• WHAT IS REQUIRED:
Repeat, word for word, every line from the line holding "This screenshot has width=1199, height=573." through the final line of the entries below. Skip all pictures.
[Opening SOURCE MATERIAL section]
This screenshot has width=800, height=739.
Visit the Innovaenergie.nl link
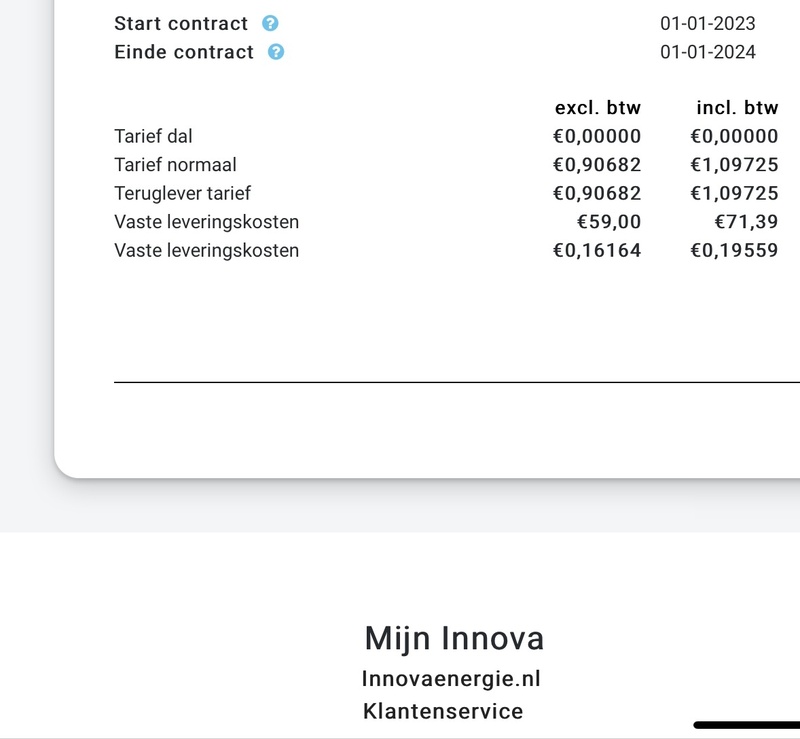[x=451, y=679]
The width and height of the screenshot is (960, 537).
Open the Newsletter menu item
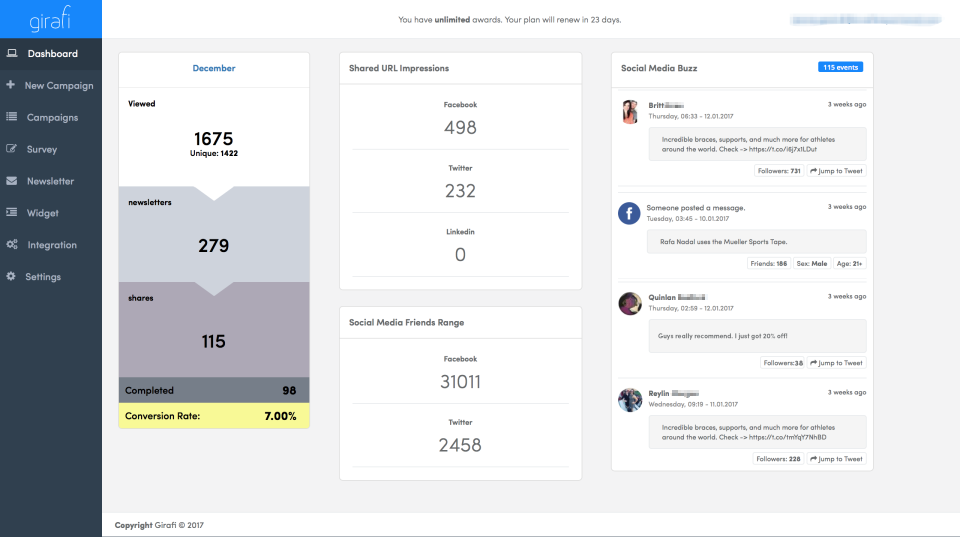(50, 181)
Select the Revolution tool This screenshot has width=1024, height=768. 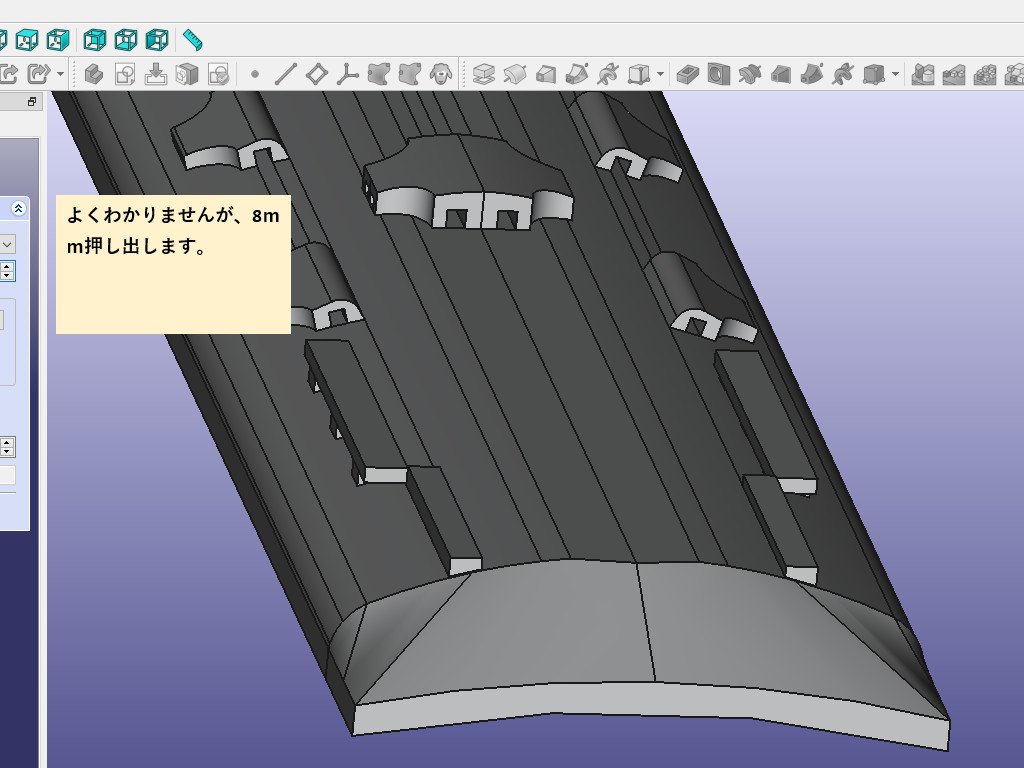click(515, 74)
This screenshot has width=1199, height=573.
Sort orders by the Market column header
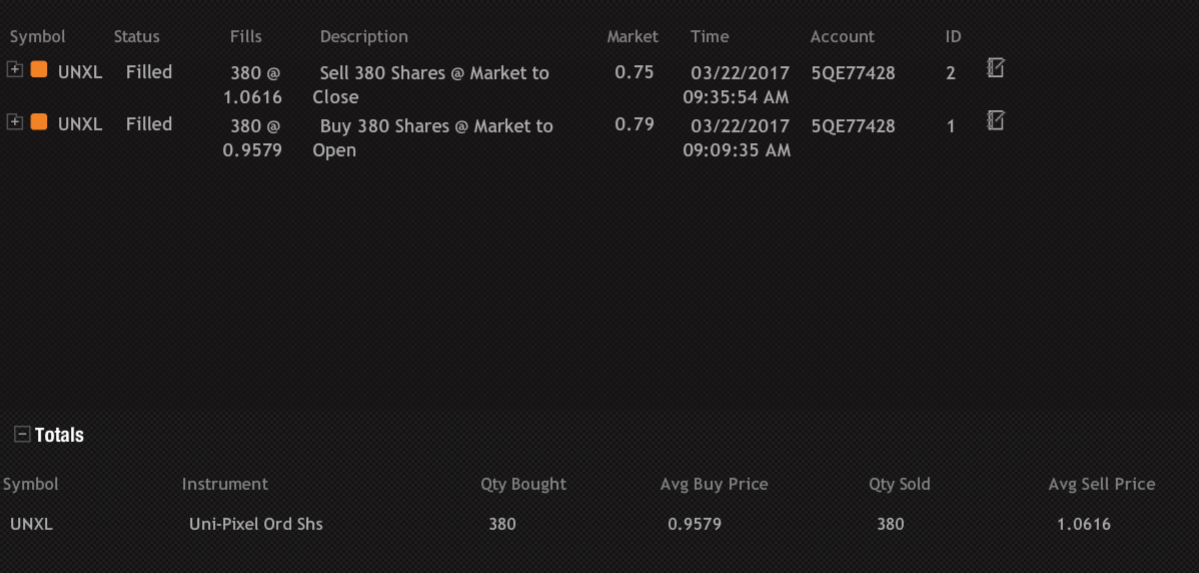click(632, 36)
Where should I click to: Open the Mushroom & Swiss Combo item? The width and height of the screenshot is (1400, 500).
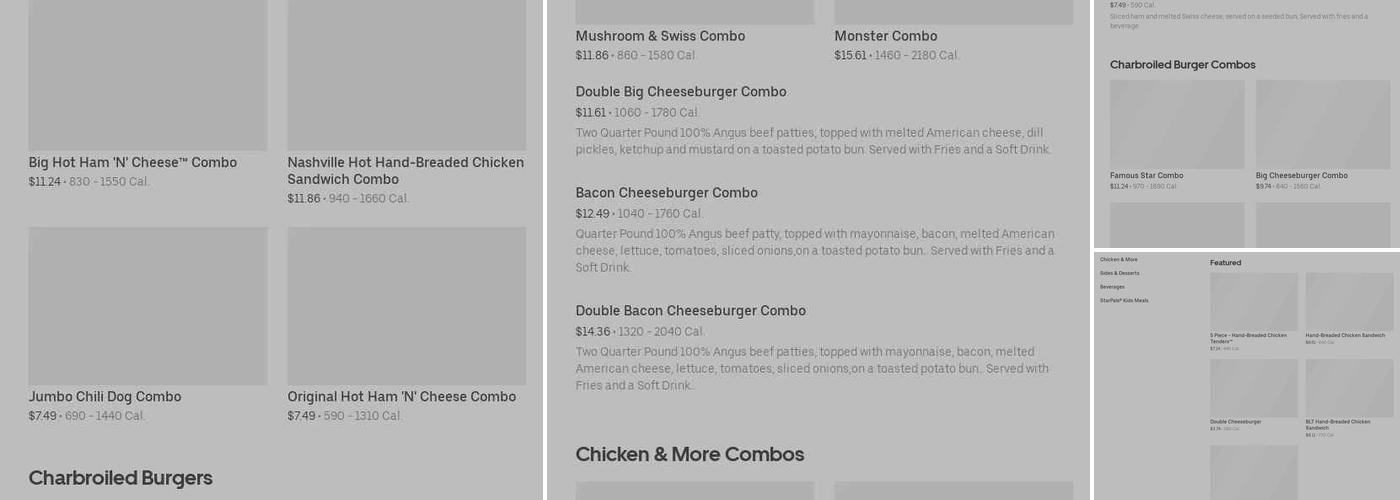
[Closing SOURCE MATERIAL section]
• REPLY TO THE TASK:
This screenshot has width=1199, height=573.
Sort orders by the Market column header
click(632, 36)
Where should I click to: Open the Mushroom & Swiss Combo item? The width and height of the screenshot is (1400, 500).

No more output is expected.